Ainda que se assemelhe aos outros líderes da direita europeia, é de se reforçar que Farage destaca-se, não só pela sua inteligência e eloquência, mas pela sua extensa reputação política. Foi membro fundador da UK Independence Party em 1993, que sob a sua liderança ainda teve 24 lugares no parlamento, foi eurodeputado de 1999 a 2014, onde teve muita influência, e a sua maior conquista, conseguiu convencer, quase sozinho, 52% do Reino Unido a sair da União Europeia. Ao longo dos últimos 21 anos, foi lhe rejeitado um lugar em Westminster sete vezes em seis círculos diferentes. Mas isto não afeta de forma nenhuma a confiança de Farage, nem o seu fiel eleitorado. Tem puxado há anos pelo tema da imigração como também pela ineficácia dos Conservadores e dos Trabalhistas.

O colunista do Wall Street Journal, Joseph C. Sternberg, num artigo intitulado “We Know Who’ll Win the UK Election, but Why?”, descreve também a situação política da Grã-Bretanha.
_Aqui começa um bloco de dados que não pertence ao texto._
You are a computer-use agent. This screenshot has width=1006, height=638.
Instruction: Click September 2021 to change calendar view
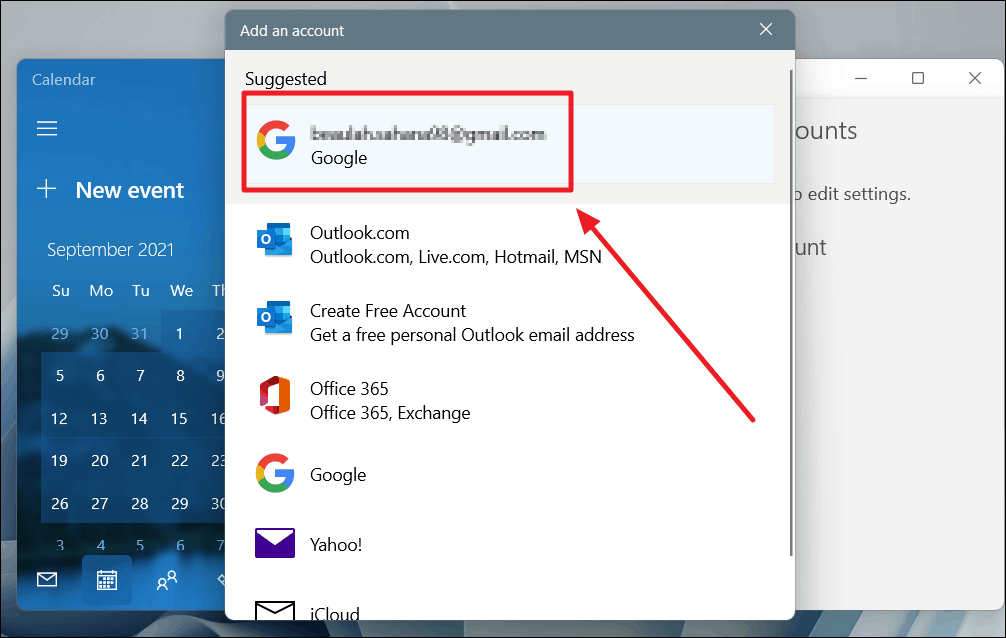click(x=110, y=249)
Evidencia o facto de o Partido Conservador estar no poder há 14 anos: “That’s too long in a democracy. The Tories have exhausted their talent and whatever ideas they brought in when David Cameron first became prime minister in 2010.”, explica Sternberg.

É o início de um novo ciclo. Os Conservadores já estiveram tempo o suficiente, o país está a precisar de mudança e, a partir de julho, será o Sir Keir Starmer e o seu futuro governo a proporcioná-la. Os líderes estão se a deslocar pelo país em campanha, os programas mais relevantes já foram todos apresentados e os debates concluem-se na próxima semana. Falta apenas o resultado para assinalar o começo de uma nova era no Reino Unido, seguramente marcada por incerteza, considerando tanto as questões domésticas como a atual instabilidade geopolítica.

As condições são pouco favoráveis a Sunak: as consequências do Brexit, a pandemia, a insegurança internacional e ainda o desgaste democrático. Em termos de lugares no parlamento, a última projeção da YouGov prevê 425 candidatos eleitos para os Trabalhistas e 108 para os Conservadores. O número mais baixo de lugares na história do Partido Conservador (que tem 190 anos). É pouco provável, mas nunca impossível, que consiga resgatar um resultado suficientemente forte para fazer oposição a Starmer. Por enquanto uma coisa é certa: a prioridade é o regresso de um próspero Reino Unido.